その後は毎年、野外で繁殖に成功し、2012年からは兵庫県以外でも繁殖するようになりました。
また、2017年には野外個体数が100羽を越え、試験放鳥開始から12年目にして、ついに日本全都道府県でコウノトリの飛来を確認。日本中の空をコウノトリが飛ぶようになったのです。
今回の視察でも、いくつもの人工巣塔の上にいるヒナを観察することができ、順調に計画が進んでいるのを実感することができました。
コウノトリが野生で暮らしていくためには、給餌に頼らずに自分たちで食べものを探して捕り、生きていかなくてはなりません。

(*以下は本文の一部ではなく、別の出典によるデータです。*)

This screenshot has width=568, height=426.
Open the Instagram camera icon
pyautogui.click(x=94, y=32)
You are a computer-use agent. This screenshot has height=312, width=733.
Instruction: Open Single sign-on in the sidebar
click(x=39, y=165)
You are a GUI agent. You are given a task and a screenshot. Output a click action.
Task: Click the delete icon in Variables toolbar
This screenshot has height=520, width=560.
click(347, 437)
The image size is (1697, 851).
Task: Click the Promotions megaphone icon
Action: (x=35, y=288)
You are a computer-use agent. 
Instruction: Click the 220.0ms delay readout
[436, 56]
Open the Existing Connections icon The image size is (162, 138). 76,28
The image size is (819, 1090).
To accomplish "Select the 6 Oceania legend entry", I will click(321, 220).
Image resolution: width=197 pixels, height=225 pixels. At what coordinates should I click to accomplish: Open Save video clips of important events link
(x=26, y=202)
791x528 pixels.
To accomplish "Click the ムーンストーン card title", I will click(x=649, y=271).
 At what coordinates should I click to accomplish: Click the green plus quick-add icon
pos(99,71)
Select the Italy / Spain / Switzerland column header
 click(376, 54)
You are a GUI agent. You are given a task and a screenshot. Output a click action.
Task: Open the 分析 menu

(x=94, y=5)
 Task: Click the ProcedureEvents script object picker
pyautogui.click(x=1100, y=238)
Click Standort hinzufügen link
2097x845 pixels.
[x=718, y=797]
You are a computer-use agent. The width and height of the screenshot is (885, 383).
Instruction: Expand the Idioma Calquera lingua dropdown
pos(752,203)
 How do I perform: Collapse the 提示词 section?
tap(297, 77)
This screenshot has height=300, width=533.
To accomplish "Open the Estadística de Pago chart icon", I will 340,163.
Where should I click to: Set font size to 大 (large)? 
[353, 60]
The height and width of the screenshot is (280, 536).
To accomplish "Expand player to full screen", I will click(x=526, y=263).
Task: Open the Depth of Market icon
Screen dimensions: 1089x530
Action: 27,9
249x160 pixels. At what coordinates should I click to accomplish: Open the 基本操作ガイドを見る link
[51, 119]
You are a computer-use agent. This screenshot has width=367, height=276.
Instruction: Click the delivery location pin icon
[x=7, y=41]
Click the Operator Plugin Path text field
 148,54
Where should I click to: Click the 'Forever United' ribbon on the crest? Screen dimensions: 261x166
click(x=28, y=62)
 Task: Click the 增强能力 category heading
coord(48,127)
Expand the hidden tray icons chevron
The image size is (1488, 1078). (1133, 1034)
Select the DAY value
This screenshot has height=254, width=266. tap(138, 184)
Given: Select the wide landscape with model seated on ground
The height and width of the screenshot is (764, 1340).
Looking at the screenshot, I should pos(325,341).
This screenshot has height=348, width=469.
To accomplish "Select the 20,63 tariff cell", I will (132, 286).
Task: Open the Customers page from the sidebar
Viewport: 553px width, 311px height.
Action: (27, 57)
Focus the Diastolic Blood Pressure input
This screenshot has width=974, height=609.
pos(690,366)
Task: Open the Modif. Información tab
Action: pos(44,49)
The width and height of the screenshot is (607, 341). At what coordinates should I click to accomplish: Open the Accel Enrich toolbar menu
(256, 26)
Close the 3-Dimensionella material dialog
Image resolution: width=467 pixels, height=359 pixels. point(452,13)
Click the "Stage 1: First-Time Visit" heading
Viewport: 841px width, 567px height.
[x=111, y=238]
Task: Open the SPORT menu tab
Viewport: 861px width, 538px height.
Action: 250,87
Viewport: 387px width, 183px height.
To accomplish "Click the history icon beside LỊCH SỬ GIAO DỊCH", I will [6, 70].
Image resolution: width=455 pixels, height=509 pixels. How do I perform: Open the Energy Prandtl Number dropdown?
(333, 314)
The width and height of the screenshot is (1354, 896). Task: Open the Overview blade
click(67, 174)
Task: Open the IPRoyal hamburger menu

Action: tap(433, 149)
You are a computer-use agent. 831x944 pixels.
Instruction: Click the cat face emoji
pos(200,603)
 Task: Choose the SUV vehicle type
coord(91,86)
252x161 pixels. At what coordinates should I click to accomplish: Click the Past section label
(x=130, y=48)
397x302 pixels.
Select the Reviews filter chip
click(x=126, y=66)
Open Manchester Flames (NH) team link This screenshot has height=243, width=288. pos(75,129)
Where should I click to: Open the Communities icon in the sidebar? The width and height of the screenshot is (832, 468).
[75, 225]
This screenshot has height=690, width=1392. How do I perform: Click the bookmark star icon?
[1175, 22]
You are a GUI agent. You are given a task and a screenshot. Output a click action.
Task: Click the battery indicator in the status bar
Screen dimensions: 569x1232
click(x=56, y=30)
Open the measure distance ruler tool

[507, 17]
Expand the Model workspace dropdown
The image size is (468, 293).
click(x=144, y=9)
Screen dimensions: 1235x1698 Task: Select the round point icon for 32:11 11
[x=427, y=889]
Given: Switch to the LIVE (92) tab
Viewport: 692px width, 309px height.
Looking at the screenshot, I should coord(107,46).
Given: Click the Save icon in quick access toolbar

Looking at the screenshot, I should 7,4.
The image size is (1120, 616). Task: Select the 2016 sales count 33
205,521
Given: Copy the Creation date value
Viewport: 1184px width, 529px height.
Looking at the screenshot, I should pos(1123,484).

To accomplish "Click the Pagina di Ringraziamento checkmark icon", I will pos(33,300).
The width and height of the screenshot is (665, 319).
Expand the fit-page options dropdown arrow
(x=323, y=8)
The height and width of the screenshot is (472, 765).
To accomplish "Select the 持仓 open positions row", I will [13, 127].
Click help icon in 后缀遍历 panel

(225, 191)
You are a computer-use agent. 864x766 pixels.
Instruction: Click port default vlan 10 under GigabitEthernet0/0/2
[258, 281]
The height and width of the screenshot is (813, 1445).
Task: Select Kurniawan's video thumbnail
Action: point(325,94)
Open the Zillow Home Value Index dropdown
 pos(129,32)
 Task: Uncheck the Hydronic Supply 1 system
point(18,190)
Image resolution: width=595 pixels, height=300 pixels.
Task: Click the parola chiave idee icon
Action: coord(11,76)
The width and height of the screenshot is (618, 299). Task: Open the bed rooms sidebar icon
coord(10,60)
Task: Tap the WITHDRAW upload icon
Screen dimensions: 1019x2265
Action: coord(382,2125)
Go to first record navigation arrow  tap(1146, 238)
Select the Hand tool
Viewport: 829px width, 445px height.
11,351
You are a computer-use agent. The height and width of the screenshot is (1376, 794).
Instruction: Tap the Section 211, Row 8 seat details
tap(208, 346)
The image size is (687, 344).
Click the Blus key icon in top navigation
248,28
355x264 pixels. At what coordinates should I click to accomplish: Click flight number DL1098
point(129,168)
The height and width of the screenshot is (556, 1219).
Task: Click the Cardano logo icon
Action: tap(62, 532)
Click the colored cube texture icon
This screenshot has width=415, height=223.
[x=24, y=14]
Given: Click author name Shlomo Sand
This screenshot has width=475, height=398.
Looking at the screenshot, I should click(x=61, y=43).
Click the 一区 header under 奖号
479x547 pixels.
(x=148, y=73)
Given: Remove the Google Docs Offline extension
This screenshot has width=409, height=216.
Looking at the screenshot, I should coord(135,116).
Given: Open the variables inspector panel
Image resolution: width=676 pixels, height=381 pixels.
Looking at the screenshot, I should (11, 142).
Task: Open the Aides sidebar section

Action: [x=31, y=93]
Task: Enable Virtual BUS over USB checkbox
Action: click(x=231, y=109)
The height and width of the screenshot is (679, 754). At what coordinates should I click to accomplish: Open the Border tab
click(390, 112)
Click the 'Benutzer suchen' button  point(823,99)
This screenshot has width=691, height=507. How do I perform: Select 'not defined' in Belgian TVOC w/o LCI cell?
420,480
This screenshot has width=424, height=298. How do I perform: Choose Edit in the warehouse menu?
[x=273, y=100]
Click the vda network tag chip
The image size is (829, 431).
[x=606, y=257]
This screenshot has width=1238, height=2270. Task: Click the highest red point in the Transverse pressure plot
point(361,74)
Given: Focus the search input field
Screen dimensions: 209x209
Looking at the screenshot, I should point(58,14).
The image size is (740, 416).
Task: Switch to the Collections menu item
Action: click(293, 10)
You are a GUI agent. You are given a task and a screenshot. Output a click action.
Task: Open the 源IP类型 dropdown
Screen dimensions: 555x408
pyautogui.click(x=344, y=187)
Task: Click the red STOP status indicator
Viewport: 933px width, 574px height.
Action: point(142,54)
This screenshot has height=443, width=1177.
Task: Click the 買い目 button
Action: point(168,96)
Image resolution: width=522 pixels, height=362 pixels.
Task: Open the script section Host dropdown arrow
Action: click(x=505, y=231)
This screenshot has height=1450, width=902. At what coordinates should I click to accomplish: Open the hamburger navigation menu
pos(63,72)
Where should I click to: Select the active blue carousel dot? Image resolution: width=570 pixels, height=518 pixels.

それには、コウノトリの食べものとなる生きものが豊富に存在する環境がどうしても必要になります。豊岡では、そのための取り組みが行われていて、そのいくつかを案内していただきました。
まず、訪れたのは黒い旗が立った水田でした。この旗は「コウノトリ育む農法」が行われている証だそうで、無農薬でお米を作っているとのこと。
2003年から始まったこの農法は、冬期や田植え前に水を張ったり、中干し延期、減農薬あるいは無農薬で米作りを行うので、多くの生きものが暮らすことができ、コウノトリの重要な餌場となります。
また、人にも優しいお米としてのブランド化にもつながり、高い付加価値をもたらすメリットも産み出しているそうです。
また、水田と排水路を結ぶ魚道も見せていただきました。現代の水田はイネが育つ圃場と排水するための水路とのつながりがなく、水田を利用する生きものが行き来することができません。
そこで両方をつなぐ魚道をつくることで、産卵のために圃場へやって来る魚類が行き来できるようにしたのです。
その他、休耕田を整備したビオトープなどのコウノトリのための環境つくりがいくつも行われていました。
今やコウノトリは、兵庫県だけではなく、日本全国にその生息の場を広げつつあります。
また、コウノトリをシンボルにした環境保全活動は、千葉県や福井県などでも行われるようになり、その広がりは全国規模になりつつある状況です。
そこで、コウノトリの保全を全国的に進めていくにあたっての課題を共有し、連携して課題の解決にあたる目的で、 2013年にコウノトリの個体群管理に関する機関・施設間パネル(IPPM-OWS)が設立されました。
現在、兵庫県立コウノトリの郷公園、東京都多摩動物公園、(公社)日本動物園水族園協会生物多様性委員会が中心となり、コウノトリの保全に取り組む27機関・施設が参加しています。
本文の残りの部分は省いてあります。